Aftermath of the Algerian War of Independence On July 3, 1962, two days after the second referendum for independence, de Gaulle recognized the sovereignty of Algeria. Then on July 5, 1962, exactly 132 years after the French invasion in 1830, Algeria declared independence and in September 1962, was given its official name, the “People’s Democratic Republic of Algeria” by the country’s National Assembly.
In the months leading up to and after Algeria’s independence, a mass exodus of the pied-noir community took place, with some 900,000 (90% of the European population) fleeing hastily to France. The European Algerians feared for their lives despite a stipulation in the Évian Accords that independent Algeria must respect the rights and properties of the pied-noir community in Algeria. Some 100,000 would remain, but in the 1960s through 1970s, most were forced to leave as well, as the war had scarred permanently relations between the indigenous Algerians and pieds-noirs, forcing the latter to abandon homes and properties under the threat of “the suitcase or the coffin” (French: “la valise ou le cercueil”). In France, the pieds-noirs experienced a difficult period of transition and adjustment, as many families had lived for many generations in Algeria, which they regarded as their homeland. Moreover, they were criticized and held responsible by French mainlanders for the political, economic, and social troubles that the war had caused to France. Algerian Jews, who feared persecution because of their opposition to Algerian independence, also fled Algeria en masse, with 130,000 Jews leaving for France where they held French citizenship; some 7,000 Jews also immigrated to Israel.
The harkis, or indigenous Algerians who had served in the French Army as regulars or auxiliaries, met a harsher fate.
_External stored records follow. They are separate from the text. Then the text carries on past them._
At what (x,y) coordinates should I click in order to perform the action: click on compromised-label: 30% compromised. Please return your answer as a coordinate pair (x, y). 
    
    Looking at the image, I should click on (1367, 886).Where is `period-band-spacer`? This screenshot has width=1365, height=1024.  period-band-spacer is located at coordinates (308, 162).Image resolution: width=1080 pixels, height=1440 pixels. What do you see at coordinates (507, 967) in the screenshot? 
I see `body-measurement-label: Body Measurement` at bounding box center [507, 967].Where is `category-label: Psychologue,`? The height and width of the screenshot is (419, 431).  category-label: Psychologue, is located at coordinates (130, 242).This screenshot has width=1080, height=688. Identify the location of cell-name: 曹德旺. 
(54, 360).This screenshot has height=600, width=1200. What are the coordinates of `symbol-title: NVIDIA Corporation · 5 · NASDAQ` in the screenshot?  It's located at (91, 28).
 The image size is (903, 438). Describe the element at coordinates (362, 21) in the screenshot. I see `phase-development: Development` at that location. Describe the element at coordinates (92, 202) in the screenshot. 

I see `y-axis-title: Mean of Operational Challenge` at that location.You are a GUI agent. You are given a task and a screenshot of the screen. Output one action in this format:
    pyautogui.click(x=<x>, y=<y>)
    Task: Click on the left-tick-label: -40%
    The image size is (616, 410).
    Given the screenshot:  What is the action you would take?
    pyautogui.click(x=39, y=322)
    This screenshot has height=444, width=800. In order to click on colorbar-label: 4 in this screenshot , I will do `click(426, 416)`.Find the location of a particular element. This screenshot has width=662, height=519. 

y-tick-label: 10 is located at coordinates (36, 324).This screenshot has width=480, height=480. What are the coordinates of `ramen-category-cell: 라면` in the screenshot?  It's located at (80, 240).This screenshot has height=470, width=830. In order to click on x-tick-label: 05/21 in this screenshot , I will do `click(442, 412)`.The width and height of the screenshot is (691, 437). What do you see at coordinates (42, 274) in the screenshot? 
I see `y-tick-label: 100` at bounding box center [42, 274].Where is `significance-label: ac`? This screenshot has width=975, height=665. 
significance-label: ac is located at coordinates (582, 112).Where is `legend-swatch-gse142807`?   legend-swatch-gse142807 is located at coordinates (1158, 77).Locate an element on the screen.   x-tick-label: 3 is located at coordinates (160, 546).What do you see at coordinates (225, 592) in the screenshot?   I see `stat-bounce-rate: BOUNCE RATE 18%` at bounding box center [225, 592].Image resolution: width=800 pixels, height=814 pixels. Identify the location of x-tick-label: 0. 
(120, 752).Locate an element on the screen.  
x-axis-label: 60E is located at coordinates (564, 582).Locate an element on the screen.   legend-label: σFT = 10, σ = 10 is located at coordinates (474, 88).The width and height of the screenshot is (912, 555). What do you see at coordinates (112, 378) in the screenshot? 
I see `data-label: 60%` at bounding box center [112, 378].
Disarmed after the war by their French military commanders and vilified by Algerians as traitors and French collaborators, the harkis and their families faced harsh retaliation by the FLN and civilian mobs – some 50,000 to 100,000 harkis and their kin were killed, most in grisly circumstances. Some 91,000 harkis and their families did succeed in escaping to France under the aegis of their French commanders in violation of the orders of the French government.
The bitter effects of the war were felt in both countries for many years. Throughout the conflict, France described its actions in Algeria as a “law and order maintenance operation”, and not war. Then in June 1999, thirty-seven years after the war ended, the French government admitted that “war” had indeed taken place in Algeria.